Sayer Says in Japanese

Saturday, September 06, 2008

藤田一郎氏と佐々木閑氏による「科学と仏教の接点」

科学紀元8年9月7日(日)

自宅より発信する第2信です。 
 昨日、標記の講演会に参加しました。十数年ぶりに再会した、大学時代の生物学科の同級生、藤田一郎さん(大阪大学教授)による、脳の働きによって錯視が生じるという現象を中心としたとても刺激的で勉強になる1時間半の講演と、先月にクラス会でお会いしたばかりの、高校時代の同級生である佐々木閑氏(花園大学教授)による仏教の本来のすがたの講演でした。
 藤田氏が最後に紹介された2光子レーザー顕微鏡によるニューロンやグリア細胞の非侵襲的観察は、たしかにすばらしいものでした。藤田研究室にはじめてこの機械が導入されて、最初に映し出された脳内の映像に、みんな感動したそうですが、ハワイのすばる天体望遠鏡のファーストライトの感動を、以前小平桂一前総合研究大学院大学学長が講演で話しておられたのを思い出しました。自然科学の大きな発展には、このように新規技術によるまったく新しいレベルの観察データが重要なことを、改めて思い知らされました。
 佐々木さんの講演の途中で、私もちょっと質問というか、コメントしてしまいました。仏教のことというよりも、キリスト教、ユダヤ教、イスラム教という、絶対神だけを信じる一神教のなかで、イスラム世界ではルネサンス以前には多くの偉大な学者が輩出したのに、その後自然科学の発展がほぼ欧州に独占されたのはなぜだろうかという疑問に、「帝国」の存在があったのではないかと発言しました。欧州はいくつかの国に分断されて、いつも技術革新があり、それがやがて産業革命を生みだしました。ところがイスラム世界から中国にいたる地域は、オスマントルコ帝国、ムガール帝国、明・清帝国といった大帝国が連続したために、自由な発想を前提とする自然科学が育ちにくかったのではないか、という考え方です。
 宗教について、私は今度は質問をしました。キリスト教では神秘主義が否定されている(たとえばフスはひあぶりにされました)のに対して、イスラム教はスーフィーのような神秘思想中心のグループがかなり大きな勢力になっている。
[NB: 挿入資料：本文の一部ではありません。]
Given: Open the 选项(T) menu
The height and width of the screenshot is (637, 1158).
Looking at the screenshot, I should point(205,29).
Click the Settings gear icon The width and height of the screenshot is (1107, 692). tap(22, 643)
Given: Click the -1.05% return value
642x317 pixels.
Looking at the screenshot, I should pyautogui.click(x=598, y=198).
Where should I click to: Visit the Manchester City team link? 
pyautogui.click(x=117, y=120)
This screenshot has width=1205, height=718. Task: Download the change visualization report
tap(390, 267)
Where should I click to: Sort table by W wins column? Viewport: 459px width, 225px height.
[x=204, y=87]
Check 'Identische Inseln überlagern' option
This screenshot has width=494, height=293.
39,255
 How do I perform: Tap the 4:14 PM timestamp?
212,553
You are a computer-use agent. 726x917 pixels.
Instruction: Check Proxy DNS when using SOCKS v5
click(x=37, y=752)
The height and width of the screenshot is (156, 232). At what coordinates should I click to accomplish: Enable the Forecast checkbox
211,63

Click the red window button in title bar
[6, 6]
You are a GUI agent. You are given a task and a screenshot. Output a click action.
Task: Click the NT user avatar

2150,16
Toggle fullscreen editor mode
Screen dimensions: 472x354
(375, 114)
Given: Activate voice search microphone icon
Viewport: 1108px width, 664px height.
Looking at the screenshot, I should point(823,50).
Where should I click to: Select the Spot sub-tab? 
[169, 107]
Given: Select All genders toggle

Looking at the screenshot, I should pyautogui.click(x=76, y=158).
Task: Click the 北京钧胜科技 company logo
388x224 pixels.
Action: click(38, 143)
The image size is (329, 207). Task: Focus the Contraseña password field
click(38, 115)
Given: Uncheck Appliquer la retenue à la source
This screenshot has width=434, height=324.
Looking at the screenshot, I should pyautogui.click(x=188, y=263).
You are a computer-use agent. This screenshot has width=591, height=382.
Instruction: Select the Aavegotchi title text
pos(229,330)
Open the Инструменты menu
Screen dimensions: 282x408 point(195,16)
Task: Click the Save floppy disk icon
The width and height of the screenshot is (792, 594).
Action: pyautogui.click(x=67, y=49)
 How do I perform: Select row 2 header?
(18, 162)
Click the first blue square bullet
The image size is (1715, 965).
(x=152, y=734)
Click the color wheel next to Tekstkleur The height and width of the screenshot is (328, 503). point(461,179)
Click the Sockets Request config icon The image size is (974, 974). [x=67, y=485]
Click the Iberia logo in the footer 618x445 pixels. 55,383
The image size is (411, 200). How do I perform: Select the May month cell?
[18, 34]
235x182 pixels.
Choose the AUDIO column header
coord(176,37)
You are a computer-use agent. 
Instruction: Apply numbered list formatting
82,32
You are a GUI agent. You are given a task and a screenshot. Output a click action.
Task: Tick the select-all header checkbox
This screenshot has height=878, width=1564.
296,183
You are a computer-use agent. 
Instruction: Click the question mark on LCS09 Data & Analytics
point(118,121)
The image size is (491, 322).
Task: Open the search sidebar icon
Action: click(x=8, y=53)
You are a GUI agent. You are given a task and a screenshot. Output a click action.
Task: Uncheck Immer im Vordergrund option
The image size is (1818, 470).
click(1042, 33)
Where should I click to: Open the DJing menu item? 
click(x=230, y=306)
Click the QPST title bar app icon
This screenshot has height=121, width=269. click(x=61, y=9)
仏教では神秘思想はどうなのかという質問です。佐々木氏の答えは、大乗仏教がヒンズー教からの影響で神秘主義を取り入れたということだったと思います。ただ、大乗仏教は一神教的な要素があるので、そうなるとキリスト教やユダヤ教も本来が神秘主義だということになります。
 まあそうかもしれません。処女懐胎や復活といった、私にはまったく信じることができない「奇蹟」は一種の神秘ですから。むしろ、神の存在を前提としない神秘こそが、ほんとうの神秘だと思うのですが。